While at a summer barbecue with her brother and his friends, Joyce Kim checked her e-mail and saw an unfamiliar name.

While at a summer barbecue with her brother and his friends, Joyce Kim checked her e-mail and saw an unfamiliar name.

The e-mail was from a guy she had supposedly met at a party who now wanted to take her out on a date. The only problem was, she did not remember ever meeting him.

She read the e-mail aloud to her brother Jared and his entourage - all "tech geeks" who had toted their laptops to the barbecue. The group immediately turned to their keyboards to do a little cyber stalking. Within a few days, Jared Kim was running a company designed to do just that.

His experience is both an example and a cautionary tale for a new generation of code writers, programmers and Web developers who are increasingly using social-networking sites as platforms to launch their own businesses.

This new cottage industry has become so prominent that even Facebook Inc. - a popular college social-networking site - agreed in May to partner with some of these "third-party" businesses. The deal will allow select companies to run their programs off Facebook's platform and generate ad revenue.

But when Kim first had the idea to create his company at that barbecue in May 2006, it was more of a fun summer project than a moneymaking venture.

Working with his friends to Google, check Friendster Inc. and search MySpace for any information they could find on the prospective date, Kim had a thought: Why not write a program that searches all the social-networking sites at once and creates a profile of the person being searched for?

In one day, Kim, 19, who attends the University of California, Berkeley, had built a program he called "a little hack I put together" and named it Stalkerati.

In three weeks, Stalkerati was featured in a blog.
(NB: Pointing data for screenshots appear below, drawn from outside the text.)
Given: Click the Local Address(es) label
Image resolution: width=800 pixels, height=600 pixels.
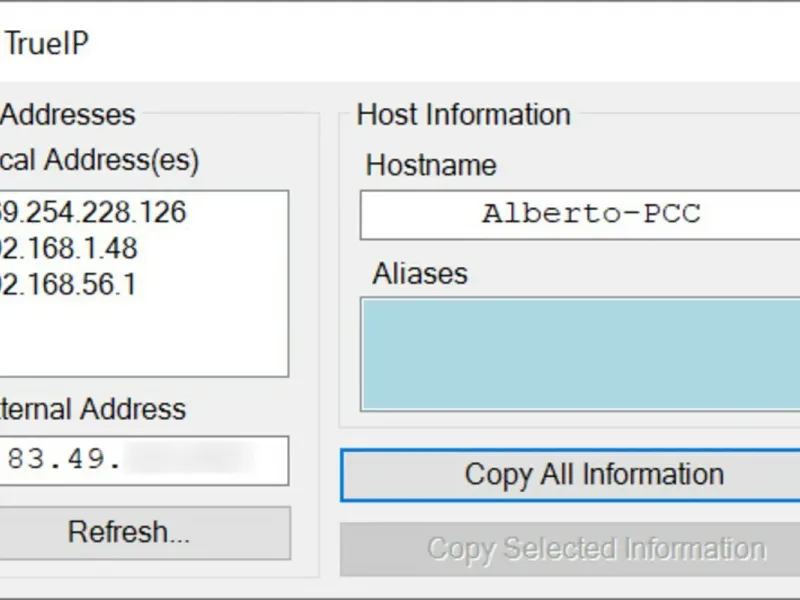Looking at the screenshot, I should (x=100, y=160).
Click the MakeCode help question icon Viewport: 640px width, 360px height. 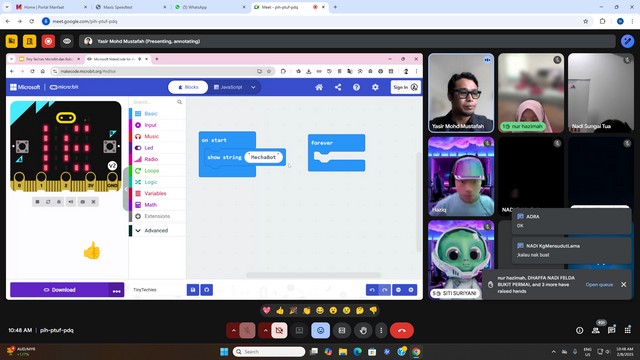(356, 87)
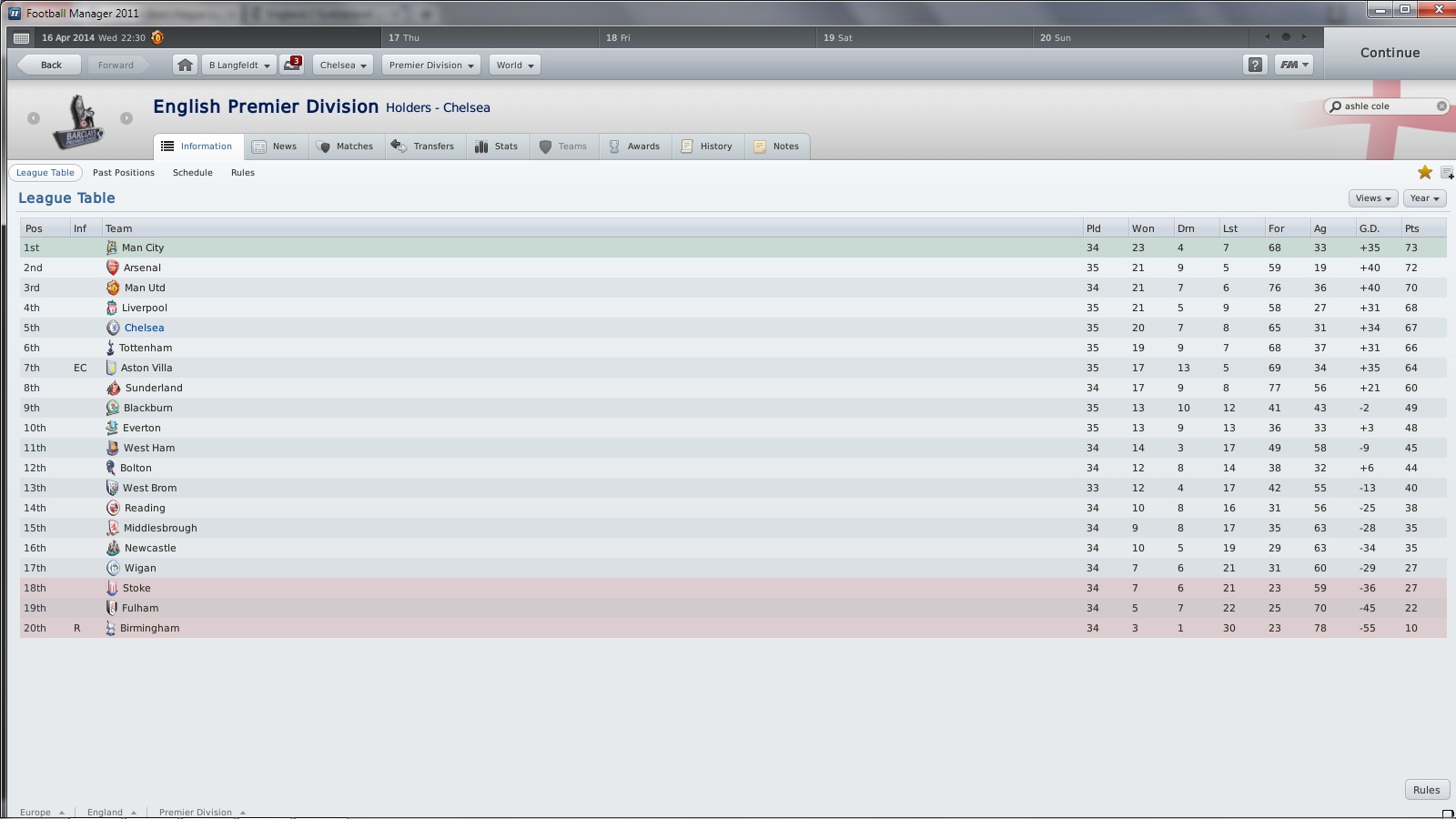Open the help question mark icon
The height and width of the screenshot is (819, 1456).
[x=1255, y=65]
In another week, 10,000 users were on its site per day.

All the traffic soon got the attention of MySpace, the social-networking company owned by News Corp.'s Fox Interactive Media Inc. MySpace considered Stalkerati a security risk because it required users to give their MySpace password and user name. It blocked Stalkerati, and other social-networking sites followed.

MySpace is still, in many ways, where it's at in the third-party world. It allows users to type Web code directly into profiles. That allows them to change the look of their actual profile page or create programs that work off the MySpace site to provide services it does not offer.

"Anything you can do on the Web is at least possible on MySpace," said Matt Brown, a 25-year-old MySpace user and co-owner of an interactive marketing agency in Denver.

Do a Web search for MySpace and you will find a wide variety of third-party companies, including sites that offer codes that can add colors or background pictures to your profile page. Other companies offer additional tools for inputting pictures or sending instant messages to MySpace friends.

Many of these sites are funded with click-through ads that can make the owner anywhere from $1 to $10 for every 1,000 page views. Since many of these sites get thousands - or even hundreds of thousands - of page views, the money can add up.

Although no one keeps track of the number of third-party sites and companies, Pete Cashmore, who runs the social-networking blog "Mashable," said the number was in the thousands and growing.

Brown uses a Web site called myspacelog.com, which has tapped into a big demand from users desperate to know who has been checking out their profiles. The site keeps a list of the unique Internet Protocol address of its subscribers and each time one of its users looks at Brown's profile, it adds that user identity to a log of who has viewed him.

If the viewer is not a subscriber, Brown can still see the user's IP address, which can be used to look up the city and state where it is registered.

In other words, when his ex-girlfriend in Boston is checking out his profile, Brown has a pretty good idea.

The site has signed up almost 200,000 users since it launched a year ago. Social networkers seem to be willing to give up the anonymity of the Web to satisfy their curiosity.

"I think MySpace might enjoy having us around," said co-founder Tom Gill, a 25-year-old resident of Orlando, Fla.

But user demand does not necessarily mean a business will succeed in the social-networking sphere. Since many of these sites work off the MySpace platform, they must abide by MySpace's terms of service, which prohibit any unauthorized commercial use of the site.

MySpace said that although it had shut down and blocked some sites, such as Stalkerati, for violating its terms, it generally encouraged innovation and development.

"We have always offered our users a blank canvas for their creativity and self-expression, whether it's customizing profiles, importing HTML, or embedding third-party services," the company said in a statement.